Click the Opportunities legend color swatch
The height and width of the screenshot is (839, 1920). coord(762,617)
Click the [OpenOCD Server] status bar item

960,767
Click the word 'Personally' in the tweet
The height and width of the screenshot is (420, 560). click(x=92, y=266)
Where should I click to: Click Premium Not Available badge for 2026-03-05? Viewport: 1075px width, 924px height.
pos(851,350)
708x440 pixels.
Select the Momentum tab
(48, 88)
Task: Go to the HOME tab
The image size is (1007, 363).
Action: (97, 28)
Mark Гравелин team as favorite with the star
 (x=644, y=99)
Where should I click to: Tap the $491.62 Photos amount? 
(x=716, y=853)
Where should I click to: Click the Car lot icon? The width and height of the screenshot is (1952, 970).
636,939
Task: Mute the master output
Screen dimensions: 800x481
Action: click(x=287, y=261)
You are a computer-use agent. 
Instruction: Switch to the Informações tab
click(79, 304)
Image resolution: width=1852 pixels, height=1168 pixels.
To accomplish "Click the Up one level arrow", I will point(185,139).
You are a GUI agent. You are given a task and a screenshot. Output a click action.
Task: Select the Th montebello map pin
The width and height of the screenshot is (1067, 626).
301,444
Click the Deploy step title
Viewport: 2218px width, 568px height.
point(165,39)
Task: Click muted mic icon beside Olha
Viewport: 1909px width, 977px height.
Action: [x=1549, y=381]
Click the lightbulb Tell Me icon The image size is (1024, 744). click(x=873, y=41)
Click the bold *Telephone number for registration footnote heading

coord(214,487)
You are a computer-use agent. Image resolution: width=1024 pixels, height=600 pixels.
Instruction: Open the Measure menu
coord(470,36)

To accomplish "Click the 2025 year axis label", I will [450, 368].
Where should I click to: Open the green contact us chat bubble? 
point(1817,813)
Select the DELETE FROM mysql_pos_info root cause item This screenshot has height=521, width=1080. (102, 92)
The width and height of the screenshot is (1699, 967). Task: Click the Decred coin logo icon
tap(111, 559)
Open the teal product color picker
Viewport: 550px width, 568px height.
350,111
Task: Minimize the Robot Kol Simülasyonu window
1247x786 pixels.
======
TASK GOAL
Starting at the line with "Task: Minimize the", copy each line through the end of the data, both ends included, and give nothing else.

WRITTEN REPLY
Task: Minimize the Robot Kol Simülasyonu window
1247x786 pixels.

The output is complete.